• _Dataset entries_:

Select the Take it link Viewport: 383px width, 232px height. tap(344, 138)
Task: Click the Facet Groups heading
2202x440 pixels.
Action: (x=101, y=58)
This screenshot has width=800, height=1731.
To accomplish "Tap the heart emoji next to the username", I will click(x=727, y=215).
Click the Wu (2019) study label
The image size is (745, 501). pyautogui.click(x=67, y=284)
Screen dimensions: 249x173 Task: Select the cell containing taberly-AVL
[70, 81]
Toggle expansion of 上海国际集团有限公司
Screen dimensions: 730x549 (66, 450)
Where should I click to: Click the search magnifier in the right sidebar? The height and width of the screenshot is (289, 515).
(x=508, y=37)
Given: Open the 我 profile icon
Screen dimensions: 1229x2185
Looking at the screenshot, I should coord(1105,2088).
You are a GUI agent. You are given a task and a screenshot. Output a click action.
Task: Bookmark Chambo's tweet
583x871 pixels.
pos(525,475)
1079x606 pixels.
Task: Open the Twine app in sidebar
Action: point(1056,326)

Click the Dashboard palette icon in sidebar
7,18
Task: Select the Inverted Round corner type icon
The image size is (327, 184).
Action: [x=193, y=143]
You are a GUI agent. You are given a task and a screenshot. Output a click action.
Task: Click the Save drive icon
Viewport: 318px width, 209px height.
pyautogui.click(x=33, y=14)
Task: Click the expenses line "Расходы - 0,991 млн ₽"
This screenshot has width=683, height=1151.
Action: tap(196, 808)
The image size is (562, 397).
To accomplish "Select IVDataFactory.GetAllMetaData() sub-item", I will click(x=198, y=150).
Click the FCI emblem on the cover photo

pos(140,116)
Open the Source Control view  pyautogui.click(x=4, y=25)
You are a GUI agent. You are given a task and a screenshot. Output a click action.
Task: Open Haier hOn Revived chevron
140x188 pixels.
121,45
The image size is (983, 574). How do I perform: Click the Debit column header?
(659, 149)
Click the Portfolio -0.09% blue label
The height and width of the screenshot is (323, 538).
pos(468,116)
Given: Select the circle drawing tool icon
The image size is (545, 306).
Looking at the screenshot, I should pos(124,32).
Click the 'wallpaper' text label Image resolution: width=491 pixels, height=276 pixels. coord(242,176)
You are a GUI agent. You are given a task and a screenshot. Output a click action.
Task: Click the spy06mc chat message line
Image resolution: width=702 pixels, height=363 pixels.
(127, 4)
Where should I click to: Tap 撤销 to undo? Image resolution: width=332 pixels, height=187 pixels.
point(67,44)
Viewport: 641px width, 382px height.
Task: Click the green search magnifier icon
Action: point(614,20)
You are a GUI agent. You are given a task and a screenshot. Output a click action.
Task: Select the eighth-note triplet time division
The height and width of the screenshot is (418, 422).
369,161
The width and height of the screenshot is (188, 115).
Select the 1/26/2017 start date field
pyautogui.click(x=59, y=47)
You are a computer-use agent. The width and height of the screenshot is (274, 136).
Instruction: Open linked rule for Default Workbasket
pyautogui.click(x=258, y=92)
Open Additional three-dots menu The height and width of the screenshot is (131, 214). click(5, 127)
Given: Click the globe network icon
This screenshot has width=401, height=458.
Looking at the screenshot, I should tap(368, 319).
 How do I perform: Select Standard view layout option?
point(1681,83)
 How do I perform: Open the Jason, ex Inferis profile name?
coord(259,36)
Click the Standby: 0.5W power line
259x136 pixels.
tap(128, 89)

• _What you are asked to do_: Repeat every entry word for word.

• _Written solution_:
Select the Take it link Viewport: 383px width, 232px height. tap(344, 138)
Task: Click the Facet Groups heading
2202x440 pixels.
Action: (x=101, y=58)
This screenshot has width=800, height=1731.
To accomplish "Tap the heart emoji next to the username", I will click(x=727, y=215).
Click the Wu (2019) study label
The image size is (745, 501). pyautogui.click(x=67, y=284)
Screen dimensions: 249x173 Task: Select the cell containing taberly-AVL
[70, 81]
Toggle expansion of 上海国际集团有限公司
Screen dimensions: 730x549 (66, 450)
Where should I click to: Click the search magnifier in the right sidebar? The height and width of the screenshot is (289, 515).
(x=508, y=37)
Given: Open the 我 profile icon
Screen dimensions: 1229x2185
Looking at the screenshot, I should coord(1105,2088).
You are a GUI agent. You are given a task and a screenshot. Output a click action.
Task: Bookmark Chambo's tweet
583x871 pixels.
pos(525,475)
1079x606 pixels.
Task: Open the Twine app in sidebar
Action: point(1056,326)

Click the Dashboard palette icon in sidebar
7,18
Task: Select the Inverted Round corner type icon
The image size is (327, 184).
Action: [x=193, y=143]
You are a GUI agent. You are given a task and a screenshot. Output a click action.
Task: Click the Save drive icon
Viewport: 318px width, 209px height.
pyautogui.click(x=33, y=14)
Task: Click the expenses line "Расходы - 0,991 млн ₽"
This screenshot has width=683, height=1151.
Action: tap(196, 808)
The image size is (562, 397).
To accomplish "Select IVDataFactory.GetAllMetaData() sub-item", I will click(x=198, y=150).
Click the FCI emblem on the cover photo

pos(140,116)
Open the Source Control view  pyautogui.click(x=4, y=25)
You are a GUI agent. You are given a task and a screenshot. Output a click action.
Task: Open Haier hOn Revived chevron
140x188 pixels.
121,45
The image size is (983, 574). How do I perform: Click the Debit column header?
(659, 149)
Click the Portfolio -0.09% blue label
The height and width of the screenshot is (323, 538).
pos(468,116)
Given: Select the circle drawing tool icon
The image size is (545, 306).
Looking at the screenshot, I should pos(124,32).
Click the 'wallpaper' text label Image resolution: width=491 pixels, height=276 pixels. coord(242,176)
You are a GUI agent. You are given a task and a screenshot. Output a click action.
Task: Click the spy06mc chat message line
Image resolution: width=702 pixels, height=363 pixels.
(127, 4)
Where should I click to: Tap 撤销 to undo? Image resolution: width=332 pixels, height=187 pixels.
point(67,44)
Viewport: 641px width, 382px height.
Task: Click the green search magnifier icon
Action: point(614,20)
You are a GUI agent. You are given a task and a screenshot. Output a click action.
Task: Select the eighth-note triplet time division
The height and width of the screenshot is (418, 422).
369,161
The width and height of the screenshot is (188, 115).
Select the 1/26/2017 start date field
pyautogui.click(x=59, y=47)
You are a computer-use agent. The width and height of the screenshot is (274, 136).
Instruction: Open linked rule for Default Workbasket
pyautogui.click(x=258, y=92)
Open Additional three-dots menu The height and width of the screenshot is (131, 214). click(5, 127)
Given: Click the globe network icon
This screenshot has width=401, height=458.
Looking at the screenshot, I should tap(368, 319).
 How do I perform: Select Standard view layout option?
point(1681,83)
 How do I perform: Open the Jason, ex Inferis profile name?
coord(259,36)
Click the Standby: 0.5W power line
259x136 pixels.
tap(128, 89)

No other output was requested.